Ziel der Arbeit war die Entwicklung einer Software, die die Beziehungen zwischen verschiedenen Objekten in einer Datenbank analysiert, darstellt und gewisse Ähnlichkeiten berechnet. Dabei war nicht genau vorgegeben, wie die Analyse stattfinden oder die Ähnlichkeit berechnet werden soll. Das konnte ich selbst evaluieren.

Der Ablauf:
* Vorgegeben war eine Datenbankstruktur.
* Ich habe einige Prinzipien in wissenschaftliche Arbeiten gelesen
* Ich habe dann einfach einige der Prinzipien losprogrammiert und geschaut, ob die Ergebnisse das sind, was ich gerne haben möchte. Also Trial and Error.
* Daran hab ich herumgeschraubt und teilweise Sachen wieder verworfen. Gleichzeitig habe ich Anregungen von meinem Betreuer umgesetzt.
* Was mir davon am besten gefallen hat, habe ich zu einem Gesamtprodukt zusammengeschustert.
* Getestet wurde das ganze noch nicht. Ist also als Prototyp anzusehen.

Also das ist wohl ein agiler Entwicklungsprozess, oder nicht? Aber agile Entwicklung wird ja auch nochmal unterteilt. Passt da "Rapid Application Development"? Oder "Feature Driven Development"? Das ist mir irgendwie nicht so ganz klar. Man könnte es vielleicht auch als Art von "Extreme Programming" bezeichnen, aber ich war ja ganz alleine und JUnit Tests hab ich auch nicht...

Ich würde mich freuen, wenn ihr mir Anregungen geben könntet.


----------



## Jango (4. Feb 2008)

Viel Gelaber - null Gehalt!
Was willst du wirklich?
Manche Leute hier sind stolze Besitzer eines gut funktionierenden Gehirns und haben solche Bettelbriefe satt!


----------



## Bananarama (4. Feb 2008)

Jango hat gesagt.:
			
		

> Viel Gelaber - null Gehalt!
> Was willst du wirklich?
> Manche Leute hier sind stolze Besitzer eines gut funktionierenden Gehirns und haben solche Bettelbriefe satt!



 :autsch: 

Ich glaub das braucht jemand einen Kaffee, ... oder zwei 



			
				Gast hat gesagt.:
			
		

> Ich würde mich freuen, wenn ihr mir Anregungen geben könntet.



Also wenn ich das richtig verstanden habe, hast du drauf los programmiert, die Ergebnisse dann deinem Betreuer oder dir selbst vorgestellt und anhand des Resultates weiter drann "rumgeschraubt" oder aber halt verworfen?
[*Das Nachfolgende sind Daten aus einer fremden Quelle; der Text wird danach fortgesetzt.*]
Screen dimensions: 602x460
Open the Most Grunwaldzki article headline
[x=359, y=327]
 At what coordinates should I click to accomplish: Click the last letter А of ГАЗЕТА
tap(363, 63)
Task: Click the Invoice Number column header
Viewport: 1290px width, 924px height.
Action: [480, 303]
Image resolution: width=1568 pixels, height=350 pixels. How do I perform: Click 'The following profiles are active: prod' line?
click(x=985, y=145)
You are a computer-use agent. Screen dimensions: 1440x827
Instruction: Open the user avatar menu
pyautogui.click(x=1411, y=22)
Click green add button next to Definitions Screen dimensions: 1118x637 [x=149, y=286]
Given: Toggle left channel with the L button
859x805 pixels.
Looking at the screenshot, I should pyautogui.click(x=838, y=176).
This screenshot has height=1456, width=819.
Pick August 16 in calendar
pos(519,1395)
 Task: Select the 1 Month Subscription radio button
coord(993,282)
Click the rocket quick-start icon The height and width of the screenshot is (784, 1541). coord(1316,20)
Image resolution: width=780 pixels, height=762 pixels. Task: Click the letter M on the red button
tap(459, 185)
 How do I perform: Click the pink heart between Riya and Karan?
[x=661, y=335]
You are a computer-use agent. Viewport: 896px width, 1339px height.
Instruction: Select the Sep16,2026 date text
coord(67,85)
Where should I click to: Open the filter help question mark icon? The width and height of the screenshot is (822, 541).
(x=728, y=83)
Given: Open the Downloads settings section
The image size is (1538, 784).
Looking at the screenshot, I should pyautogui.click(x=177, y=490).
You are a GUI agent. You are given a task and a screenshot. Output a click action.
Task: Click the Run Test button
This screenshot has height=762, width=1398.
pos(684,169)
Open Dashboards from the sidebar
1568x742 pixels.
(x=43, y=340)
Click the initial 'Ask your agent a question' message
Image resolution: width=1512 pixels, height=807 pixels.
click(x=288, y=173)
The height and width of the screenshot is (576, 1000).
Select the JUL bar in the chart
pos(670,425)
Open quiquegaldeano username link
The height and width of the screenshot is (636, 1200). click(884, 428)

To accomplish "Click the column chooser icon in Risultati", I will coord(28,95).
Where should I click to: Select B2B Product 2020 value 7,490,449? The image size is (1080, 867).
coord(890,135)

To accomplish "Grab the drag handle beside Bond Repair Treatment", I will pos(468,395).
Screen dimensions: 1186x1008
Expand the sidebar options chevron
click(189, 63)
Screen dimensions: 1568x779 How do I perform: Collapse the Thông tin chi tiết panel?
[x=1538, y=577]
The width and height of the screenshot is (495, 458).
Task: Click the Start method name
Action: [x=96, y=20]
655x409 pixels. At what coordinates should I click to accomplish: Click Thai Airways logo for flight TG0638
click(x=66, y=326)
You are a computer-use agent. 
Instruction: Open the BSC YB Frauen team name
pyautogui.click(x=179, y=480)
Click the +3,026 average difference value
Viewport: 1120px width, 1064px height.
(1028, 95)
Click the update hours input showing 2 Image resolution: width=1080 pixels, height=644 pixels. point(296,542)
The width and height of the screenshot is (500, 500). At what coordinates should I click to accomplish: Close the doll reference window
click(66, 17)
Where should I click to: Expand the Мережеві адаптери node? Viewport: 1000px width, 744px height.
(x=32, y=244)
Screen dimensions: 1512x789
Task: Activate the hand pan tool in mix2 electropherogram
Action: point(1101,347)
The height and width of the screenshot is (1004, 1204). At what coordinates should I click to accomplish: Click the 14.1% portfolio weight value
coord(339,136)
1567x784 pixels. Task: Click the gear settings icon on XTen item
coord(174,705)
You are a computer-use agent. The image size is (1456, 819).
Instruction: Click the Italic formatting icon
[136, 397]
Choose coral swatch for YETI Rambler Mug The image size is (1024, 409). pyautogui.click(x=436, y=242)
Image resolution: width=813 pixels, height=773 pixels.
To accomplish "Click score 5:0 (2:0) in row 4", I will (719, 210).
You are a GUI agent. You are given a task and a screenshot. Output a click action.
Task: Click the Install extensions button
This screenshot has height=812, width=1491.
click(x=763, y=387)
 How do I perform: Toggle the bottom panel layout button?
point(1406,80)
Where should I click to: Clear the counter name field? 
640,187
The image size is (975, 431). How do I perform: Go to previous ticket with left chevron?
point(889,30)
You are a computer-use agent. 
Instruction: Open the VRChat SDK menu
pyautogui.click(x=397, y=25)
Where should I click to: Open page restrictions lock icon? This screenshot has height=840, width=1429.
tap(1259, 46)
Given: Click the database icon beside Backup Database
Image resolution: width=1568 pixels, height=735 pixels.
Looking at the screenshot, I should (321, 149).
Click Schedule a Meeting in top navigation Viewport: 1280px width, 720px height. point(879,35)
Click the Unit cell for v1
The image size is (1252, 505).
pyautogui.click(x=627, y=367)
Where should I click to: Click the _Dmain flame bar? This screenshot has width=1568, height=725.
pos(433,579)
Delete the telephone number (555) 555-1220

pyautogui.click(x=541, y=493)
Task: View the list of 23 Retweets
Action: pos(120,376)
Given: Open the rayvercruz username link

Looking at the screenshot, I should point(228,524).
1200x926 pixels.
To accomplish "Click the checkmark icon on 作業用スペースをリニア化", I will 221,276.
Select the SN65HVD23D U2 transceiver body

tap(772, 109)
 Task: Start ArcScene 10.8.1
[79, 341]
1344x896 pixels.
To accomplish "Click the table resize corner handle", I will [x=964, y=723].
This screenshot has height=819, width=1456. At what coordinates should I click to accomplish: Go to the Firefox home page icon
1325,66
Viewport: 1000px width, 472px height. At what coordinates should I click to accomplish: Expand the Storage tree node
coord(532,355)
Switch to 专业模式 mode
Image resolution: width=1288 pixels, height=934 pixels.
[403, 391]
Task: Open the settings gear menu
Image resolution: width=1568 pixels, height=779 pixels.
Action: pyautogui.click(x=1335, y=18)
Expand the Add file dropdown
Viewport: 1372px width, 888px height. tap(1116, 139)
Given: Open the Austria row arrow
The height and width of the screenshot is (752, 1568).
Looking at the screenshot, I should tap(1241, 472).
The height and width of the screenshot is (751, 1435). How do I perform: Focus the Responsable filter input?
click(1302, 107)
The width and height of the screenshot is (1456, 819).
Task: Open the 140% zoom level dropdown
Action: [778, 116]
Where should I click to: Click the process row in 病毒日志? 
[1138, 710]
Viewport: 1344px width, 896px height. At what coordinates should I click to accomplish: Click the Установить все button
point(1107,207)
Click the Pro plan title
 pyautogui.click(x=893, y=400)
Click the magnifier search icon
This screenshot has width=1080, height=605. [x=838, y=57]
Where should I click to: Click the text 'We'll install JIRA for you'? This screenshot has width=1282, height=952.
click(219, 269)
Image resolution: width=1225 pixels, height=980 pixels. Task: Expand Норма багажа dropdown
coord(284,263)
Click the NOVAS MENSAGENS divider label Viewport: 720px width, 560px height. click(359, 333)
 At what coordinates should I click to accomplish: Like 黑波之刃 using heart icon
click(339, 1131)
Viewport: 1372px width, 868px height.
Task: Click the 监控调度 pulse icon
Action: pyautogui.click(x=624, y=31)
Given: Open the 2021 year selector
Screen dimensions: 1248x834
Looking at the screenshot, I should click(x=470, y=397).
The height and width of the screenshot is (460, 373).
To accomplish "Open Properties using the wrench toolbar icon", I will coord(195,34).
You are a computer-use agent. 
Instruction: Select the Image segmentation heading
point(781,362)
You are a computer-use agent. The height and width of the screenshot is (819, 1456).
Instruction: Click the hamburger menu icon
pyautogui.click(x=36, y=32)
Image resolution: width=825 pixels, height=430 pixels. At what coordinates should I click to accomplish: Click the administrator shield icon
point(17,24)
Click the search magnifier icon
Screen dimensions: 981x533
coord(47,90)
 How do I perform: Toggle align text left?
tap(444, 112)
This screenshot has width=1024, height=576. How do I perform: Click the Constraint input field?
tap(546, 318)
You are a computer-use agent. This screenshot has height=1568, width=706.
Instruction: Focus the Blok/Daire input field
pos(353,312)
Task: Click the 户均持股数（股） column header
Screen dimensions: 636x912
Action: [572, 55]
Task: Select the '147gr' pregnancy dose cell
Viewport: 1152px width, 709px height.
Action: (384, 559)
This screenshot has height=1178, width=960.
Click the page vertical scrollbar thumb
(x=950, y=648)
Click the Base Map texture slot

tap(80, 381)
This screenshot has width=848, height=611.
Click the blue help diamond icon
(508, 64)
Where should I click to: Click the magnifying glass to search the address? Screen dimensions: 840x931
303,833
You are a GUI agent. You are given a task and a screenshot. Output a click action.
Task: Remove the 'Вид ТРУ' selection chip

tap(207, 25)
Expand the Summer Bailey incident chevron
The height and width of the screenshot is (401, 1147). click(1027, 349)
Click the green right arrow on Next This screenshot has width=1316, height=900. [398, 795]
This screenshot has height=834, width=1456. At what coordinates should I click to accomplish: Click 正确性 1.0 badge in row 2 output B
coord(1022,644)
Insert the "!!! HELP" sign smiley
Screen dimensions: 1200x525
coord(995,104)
Ich würde sowas schon im Bereich "Rapid Application Development" einordnen. 

Hoffe mal das hilft dir weiter


----------



## schalentier (4. Feb 2008)

> Ich habe dann einfach einige der Prinzipien losprogrammiert[...]
> [...]ich herumgeschraubt und teilweise Sachen wieder verworfen[...]
> [...]zu einem Gesamtprodukt zusammengeschustert[...]



Evtl liegts nur an deinen drastischen Formulierungen, aber so hat das mit Softwareentwicklung nichts zu tun. Also gibts auch keinen Namen fuer dein Vorgehen, ausser wie du bereits selbst geschrieben hast: Trial and Error. 

Umgangssprachlich sagt man auch "hacken" dazu. 

Ich wuerd' zum Prozess selbst gar nichts schreiben. Ausserdem gehts doch in Diplomarbeiten eher um das Theoretische, der praktische Teil is IMHO eher als Zugabe aufzufassen. Und da haste dir halt einen Wegwerf-Prototypen (vergl. "Der Pragmatische Programmierer") gehackt.


----------



## tfa (4. Feb 2008)

> Ich habe dann einfach einige der Prinzipien losprogrammiert[...]
> [...]ich herumgeschraubt und teilweise Sachen wieder verworfen[...]
> [...]zu einem Gesamtprodukt zusammengeschustert[...]


Ganz wie im richtigen Leben. Und dabei sagt man immer, es gäbe keine praxisnahe Ausbildung an den Unis....


----------



## ARadauer (4. Feb 2008)

naja ganz so schlimm ist es im richtigen leben auch wider nicht.


----------